Est 1:8 And the drinking was according to the law; none did compel: for so the king had appointed to all the officers of his house, that they should do according to every man's pleasure. None did compel: Every person drank what he pleased. However, Among the Greeks, each guest was obliged to keep the round, or leave the company. (Drink or be gone).
Est 1:9 Also Vashti the queen made a feast for the women in the royal house which belonged to king Ahasuerus. Just as Ahasuerus hosted the party for the men, Queen Vashti gave a banquet for the woman in the royal palace.
Est 1:10 On the seventh day, when the heart of the king was merry with wine, he commanded Mehuman, Biztha, Harbona, Bigtha, and Abagtha, Zethar, and Carcas, the seven chamberlains that served in the presence of Ahasuerus the king. Aerxes was feeling pretty good here after a seven day high on wine and told his attendants to go and get the queen.
Est 1:11 To bring Vashti the queen before the king with the crown royal, to shew the people and the princes her beauty: for she was fair to look on. He wanted to show her off to the other men present. (She was a real beauty).
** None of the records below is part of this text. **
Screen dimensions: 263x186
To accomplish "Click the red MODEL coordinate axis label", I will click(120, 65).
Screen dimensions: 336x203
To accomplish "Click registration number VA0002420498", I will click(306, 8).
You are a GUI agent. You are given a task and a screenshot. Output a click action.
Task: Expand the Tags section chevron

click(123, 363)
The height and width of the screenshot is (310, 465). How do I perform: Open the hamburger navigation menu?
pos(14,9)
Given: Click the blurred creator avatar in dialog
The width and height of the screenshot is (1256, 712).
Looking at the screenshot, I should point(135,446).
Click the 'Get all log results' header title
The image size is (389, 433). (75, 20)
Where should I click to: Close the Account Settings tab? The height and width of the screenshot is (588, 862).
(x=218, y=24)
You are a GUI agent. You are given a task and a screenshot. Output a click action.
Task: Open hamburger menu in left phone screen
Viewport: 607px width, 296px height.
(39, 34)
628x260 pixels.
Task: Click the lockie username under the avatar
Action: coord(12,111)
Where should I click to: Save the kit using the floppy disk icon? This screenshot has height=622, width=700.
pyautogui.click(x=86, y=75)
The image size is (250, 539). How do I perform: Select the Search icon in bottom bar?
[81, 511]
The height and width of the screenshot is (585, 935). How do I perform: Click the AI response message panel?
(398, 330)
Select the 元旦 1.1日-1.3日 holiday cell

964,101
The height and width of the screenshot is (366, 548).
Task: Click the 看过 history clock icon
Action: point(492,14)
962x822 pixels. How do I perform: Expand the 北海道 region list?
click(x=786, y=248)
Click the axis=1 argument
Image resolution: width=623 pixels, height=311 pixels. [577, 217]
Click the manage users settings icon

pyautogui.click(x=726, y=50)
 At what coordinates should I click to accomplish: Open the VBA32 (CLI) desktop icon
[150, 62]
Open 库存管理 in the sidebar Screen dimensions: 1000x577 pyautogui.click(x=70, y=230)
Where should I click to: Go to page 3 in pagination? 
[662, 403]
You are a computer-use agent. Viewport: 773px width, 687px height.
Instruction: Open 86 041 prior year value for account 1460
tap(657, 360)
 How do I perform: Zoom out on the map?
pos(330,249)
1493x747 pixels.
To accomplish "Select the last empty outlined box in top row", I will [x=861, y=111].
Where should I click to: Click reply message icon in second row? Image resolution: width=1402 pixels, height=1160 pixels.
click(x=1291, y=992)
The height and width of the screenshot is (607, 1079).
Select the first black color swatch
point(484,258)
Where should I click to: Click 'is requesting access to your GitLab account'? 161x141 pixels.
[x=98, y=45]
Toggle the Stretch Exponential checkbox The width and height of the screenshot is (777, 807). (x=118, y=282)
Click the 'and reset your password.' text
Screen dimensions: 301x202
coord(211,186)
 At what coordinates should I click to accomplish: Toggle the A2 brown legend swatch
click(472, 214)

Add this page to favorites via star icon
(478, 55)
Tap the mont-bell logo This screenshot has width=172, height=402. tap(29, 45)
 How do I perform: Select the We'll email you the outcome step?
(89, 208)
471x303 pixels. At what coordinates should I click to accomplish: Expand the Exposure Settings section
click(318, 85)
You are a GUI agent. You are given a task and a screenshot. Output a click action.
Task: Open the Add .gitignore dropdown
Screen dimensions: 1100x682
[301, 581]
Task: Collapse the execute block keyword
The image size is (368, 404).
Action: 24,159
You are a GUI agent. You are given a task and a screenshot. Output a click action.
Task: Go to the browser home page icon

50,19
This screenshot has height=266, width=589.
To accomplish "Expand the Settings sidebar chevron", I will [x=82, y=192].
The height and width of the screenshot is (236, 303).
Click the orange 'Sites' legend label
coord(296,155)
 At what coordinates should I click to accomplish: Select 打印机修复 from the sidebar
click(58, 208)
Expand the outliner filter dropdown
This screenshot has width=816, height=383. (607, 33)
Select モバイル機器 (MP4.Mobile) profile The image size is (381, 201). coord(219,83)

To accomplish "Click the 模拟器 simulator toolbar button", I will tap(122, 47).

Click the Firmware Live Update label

Est 1:12 But the queen Vashti refused to come at the king's commandment by his chamberlains: therefore was the king very wroth, and his anger burned in him. The queen Vashti refused to come at his command. Some say that the queen refused because the king sent the servants instead of the nobles. Some say the king wanted her to wear just the crown to show her beauty. Either way, the queen did not want to be humiliated in front of a bunch of drunken men. (This made the king very angry).
Est 1:13 Then the king said to the wise men, which knew the times, (for so was the king's manner toward all that knew law and judgment: Now the king is going to consult with his advisors about what happened with the queens refusal.
Est 1:14 And the next unto him was Carshena, Shethar, Admatha, Tarshish, Meres, Marsena, and Memucan, the seven princes of Persia and Media, which saw the king's face, and which sat the first in the kingdom;). Here comes the seven nobles of Persia and Media. They met with the king on a regular basis and held the highest position in the empire.
Est 1:15 What shall we do unto the queen Vashti according to law, because she hath not performed the commandment of the king Ahasuerus by the chamberlains? What does the law say, and what is the penalty for a queen who refused to obey the king's order?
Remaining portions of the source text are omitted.